チョコみかんぶりのお寿司
チョコみかんぶりのお寿司

 まもなく2月14日、バレンタインデーがやってきますね。

 筆者も中学生の頃には「今年はチョコレートもらえるかな?」「できればあの娘からもらえるとうれしいな…」「あいつには絶対に(数で)負けたくない」と前夜からいろんな感情が渦巻いて、なかなか寝付けないほど意識していました。それなのに当日になると「別にそんなことは気にしてもいないよ」とクールに装ってみたりと、思春期の真っただ中の複雑でめんどくさい思い出がいっぱいです……。

 いきなり話がそれましたが、昨年のバレンタインデーの季節に、くら寿司では「チョコぶり」のお寿司を発売して話題になりました。

「チョコぶり」と聞いた多くの皆さんの第一声は「チョコぶり? 甘いんですか?」というものでした。

 残念ながら、「チョコぶり」は甘くはありません。愛媛県の宇和島で、チョコレートを混ぜた餌を食べさせて養殖しているブリなんです。

 なぜチョコレートを食べさせるかというと、チョコレートに含まれるポリフェノールの抗酸化効果で、ブリの身の劣化を遅らせることができるんです。ブリのアンチエイジングと言えばいいでしょうか。

 通常ブリの切り身は、2日も経つと血合いの部分が黒ずんでくるのに対して、チョコぶりの切り身は、5日経ってもきれいな色をしていました。

 だからといって、くら寿司ではそんな古い切り身を出しているわけではありませんのでご安心ください。

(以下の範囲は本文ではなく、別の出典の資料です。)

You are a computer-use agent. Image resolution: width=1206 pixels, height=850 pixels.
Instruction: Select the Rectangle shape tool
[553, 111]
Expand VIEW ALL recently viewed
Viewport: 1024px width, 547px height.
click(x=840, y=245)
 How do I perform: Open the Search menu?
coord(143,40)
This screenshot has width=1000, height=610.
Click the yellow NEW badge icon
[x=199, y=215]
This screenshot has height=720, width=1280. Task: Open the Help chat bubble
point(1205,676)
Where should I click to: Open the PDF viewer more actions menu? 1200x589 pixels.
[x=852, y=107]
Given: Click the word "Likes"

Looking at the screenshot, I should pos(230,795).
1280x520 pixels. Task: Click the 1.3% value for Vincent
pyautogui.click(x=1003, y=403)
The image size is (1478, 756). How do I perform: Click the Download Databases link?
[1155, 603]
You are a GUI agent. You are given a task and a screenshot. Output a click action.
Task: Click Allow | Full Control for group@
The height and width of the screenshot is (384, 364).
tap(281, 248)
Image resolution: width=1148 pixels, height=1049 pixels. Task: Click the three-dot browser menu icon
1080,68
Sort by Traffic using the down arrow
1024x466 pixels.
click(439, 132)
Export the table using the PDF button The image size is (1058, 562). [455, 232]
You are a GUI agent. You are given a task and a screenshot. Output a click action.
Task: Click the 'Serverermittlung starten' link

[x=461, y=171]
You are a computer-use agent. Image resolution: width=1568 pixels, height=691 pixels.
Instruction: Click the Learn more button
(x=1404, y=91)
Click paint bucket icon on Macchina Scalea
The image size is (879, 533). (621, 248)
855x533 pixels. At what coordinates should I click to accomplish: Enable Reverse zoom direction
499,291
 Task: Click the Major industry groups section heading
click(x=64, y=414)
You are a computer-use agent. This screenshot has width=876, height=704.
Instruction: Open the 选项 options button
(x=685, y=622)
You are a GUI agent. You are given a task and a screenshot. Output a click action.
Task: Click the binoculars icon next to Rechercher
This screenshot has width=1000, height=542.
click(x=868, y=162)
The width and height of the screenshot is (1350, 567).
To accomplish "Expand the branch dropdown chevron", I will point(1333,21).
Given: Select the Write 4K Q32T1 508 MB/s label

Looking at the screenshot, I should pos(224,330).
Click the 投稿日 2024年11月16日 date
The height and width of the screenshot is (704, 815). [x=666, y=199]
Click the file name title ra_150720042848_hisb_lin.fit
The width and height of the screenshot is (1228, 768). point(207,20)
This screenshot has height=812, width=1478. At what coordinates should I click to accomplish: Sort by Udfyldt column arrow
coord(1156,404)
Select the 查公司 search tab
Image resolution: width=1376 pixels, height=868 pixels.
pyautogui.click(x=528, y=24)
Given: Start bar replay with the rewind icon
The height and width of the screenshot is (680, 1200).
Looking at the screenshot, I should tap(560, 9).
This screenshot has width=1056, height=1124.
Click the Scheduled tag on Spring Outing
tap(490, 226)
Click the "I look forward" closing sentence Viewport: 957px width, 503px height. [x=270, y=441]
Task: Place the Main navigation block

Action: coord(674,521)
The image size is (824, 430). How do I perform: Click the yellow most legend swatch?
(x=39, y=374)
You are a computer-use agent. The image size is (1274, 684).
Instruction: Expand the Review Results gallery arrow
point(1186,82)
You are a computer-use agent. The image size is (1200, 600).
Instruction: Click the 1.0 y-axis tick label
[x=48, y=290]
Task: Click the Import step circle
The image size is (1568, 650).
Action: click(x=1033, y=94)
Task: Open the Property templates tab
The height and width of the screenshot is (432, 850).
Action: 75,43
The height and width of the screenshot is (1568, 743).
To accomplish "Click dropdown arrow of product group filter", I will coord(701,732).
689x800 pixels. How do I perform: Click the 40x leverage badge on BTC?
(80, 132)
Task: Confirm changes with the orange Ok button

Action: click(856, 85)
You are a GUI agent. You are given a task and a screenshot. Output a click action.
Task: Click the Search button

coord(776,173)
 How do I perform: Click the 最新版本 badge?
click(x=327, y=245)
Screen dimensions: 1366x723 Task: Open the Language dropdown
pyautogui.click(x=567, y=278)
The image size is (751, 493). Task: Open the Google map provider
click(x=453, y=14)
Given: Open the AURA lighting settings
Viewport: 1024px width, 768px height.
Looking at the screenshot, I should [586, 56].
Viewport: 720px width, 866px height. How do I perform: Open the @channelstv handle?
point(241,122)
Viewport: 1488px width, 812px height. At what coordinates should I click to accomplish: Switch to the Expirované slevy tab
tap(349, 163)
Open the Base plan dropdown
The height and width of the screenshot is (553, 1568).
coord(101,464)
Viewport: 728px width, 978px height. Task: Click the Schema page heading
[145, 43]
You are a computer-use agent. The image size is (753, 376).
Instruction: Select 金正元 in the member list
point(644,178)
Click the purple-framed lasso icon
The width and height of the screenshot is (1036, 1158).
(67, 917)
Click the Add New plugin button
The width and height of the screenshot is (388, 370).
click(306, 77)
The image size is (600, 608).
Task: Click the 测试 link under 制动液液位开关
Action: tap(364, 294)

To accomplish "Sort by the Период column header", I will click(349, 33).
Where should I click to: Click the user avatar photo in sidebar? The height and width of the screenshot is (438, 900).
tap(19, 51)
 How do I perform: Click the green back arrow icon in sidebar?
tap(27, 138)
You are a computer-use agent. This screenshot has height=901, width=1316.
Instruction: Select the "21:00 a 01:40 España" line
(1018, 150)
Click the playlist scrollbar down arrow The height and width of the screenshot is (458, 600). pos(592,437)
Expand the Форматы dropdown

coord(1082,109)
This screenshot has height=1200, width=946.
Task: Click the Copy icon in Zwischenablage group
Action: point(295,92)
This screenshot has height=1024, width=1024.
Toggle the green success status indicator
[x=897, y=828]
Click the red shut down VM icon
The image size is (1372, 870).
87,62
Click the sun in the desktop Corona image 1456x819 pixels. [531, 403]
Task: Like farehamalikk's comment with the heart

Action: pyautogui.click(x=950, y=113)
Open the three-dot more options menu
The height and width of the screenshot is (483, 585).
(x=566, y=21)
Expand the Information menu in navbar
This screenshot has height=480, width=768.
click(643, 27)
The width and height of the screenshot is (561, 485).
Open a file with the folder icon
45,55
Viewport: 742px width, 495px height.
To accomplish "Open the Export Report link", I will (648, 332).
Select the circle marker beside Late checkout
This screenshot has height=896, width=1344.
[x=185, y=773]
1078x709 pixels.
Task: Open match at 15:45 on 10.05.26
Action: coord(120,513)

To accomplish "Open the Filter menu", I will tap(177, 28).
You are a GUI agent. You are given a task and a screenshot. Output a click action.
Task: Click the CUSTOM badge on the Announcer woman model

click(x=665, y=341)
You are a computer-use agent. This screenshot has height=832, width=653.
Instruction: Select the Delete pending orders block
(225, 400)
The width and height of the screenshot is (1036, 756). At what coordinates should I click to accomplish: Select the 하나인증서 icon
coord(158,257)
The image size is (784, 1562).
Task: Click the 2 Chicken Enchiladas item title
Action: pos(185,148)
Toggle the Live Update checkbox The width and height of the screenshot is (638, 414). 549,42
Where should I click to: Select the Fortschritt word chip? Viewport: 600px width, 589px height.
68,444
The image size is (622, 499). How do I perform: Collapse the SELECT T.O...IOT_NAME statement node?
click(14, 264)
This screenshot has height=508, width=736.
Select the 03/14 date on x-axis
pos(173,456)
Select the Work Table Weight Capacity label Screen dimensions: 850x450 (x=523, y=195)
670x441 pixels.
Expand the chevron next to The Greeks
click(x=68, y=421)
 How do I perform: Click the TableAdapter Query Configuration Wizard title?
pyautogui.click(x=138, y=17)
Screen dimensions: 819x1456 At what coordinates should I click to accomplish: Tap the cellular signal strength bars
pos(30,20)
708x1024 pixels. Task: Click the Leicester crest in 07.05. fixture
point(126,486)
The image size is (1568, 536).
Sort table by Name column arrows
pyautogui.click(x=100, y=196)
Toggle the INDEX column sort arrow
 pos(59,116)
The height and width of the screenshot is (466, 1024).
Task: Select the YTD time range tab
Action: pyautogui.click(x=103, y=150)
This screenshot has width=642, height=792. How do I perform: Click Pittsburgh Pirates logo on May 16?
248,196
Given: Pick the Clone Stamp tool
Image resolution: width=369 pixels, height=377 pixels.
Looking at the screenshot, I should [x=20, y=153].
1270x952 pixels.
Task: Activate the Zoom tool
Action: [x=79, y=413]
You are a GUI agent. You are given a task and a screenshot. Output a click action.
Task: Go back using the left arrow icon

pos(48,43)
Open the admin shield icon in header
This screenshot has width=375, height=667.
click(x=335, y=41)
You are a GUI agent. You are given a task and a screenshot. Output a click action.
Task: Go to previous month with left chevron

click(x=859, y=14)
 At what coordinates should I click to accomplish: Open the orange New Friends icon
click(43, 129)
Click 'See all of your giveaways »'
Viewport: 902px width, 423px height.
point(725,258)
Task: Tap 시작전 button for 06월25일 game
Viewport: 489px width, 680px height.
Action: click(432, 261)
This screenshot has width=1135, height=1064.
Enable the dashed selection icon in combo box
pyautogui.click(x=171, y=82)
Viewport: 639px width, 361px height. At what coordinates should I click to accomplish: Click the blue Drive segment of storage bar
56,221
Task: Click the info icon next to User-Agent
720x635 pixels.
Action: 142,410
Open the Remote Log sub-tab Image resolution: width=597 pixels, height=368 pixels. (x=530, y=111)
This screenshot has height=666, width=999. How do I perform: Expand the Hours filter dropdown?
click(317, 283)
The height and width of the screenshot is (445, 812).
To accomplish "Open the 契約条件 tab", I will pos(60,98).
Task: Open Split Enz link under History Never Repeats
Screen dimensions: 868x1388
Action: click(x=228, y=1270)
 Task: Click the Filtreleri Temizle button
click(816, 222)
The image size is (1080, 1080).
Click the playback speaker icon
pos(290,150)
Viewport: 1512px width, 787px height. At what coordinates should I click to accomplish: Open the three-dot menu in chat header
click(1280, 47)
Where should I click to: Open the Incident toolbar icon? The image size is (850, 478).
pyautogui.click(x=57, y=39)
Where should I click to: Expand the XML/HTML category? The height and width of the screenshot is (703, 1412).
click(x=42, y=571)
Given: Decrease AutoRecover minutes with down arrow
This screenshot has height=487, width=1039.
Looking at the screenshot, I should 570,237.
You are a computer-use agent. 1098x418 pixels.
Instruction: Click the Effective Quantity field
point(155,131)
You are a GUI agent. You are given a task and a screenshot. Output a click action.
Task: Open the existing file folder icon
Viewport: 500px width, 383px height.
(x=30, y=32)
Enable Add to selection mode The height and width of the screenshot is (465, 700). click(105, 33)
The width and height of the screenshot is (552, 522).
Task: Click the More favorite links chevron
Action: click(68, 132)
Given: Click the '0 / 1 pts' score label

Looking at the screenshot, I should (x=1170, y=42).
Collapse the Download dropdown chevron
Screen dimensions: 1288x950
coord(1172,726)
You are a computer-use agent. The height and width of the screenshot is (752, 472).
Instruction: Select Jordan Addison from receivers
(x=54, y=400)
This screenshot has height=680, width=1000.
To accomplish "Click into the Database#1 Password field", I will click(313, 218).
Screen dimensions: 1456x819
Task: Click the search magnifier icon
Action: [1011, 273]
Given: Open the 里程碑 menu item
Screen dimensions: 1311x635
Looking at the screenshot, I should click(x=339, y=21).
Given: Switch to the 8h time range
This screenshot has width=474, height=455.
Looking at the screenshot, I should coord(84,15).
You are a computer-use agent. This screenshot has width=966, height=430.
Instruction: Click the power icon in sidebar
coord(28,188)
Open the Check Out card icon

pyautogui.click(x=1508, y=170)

 チョコぶりを開発している愛媛県と宇和島プロジェクトさんは、海外に輸出するためにこのようなブリを開発されているとのことです。

 筆者も取材の立ち合いで、チョコぶりを養殖しているいけすを宇和島まで見に行きました。餌やりの時間になると、ブリたちが水面から飛び出す勢いでバシャバシャとチョコレート入りの餌を奪い合っていました。

 試しに、チョコレートだけをやってみると、一瞬口には入れますが、すぐにぺっと吐き出してしまいます。やっぱりチョコレートだけでは食べてくれません。餌の中にどれくらいの割合でチョコレートを混ぜるのか、とても繊細なノウハウがあるとのことです。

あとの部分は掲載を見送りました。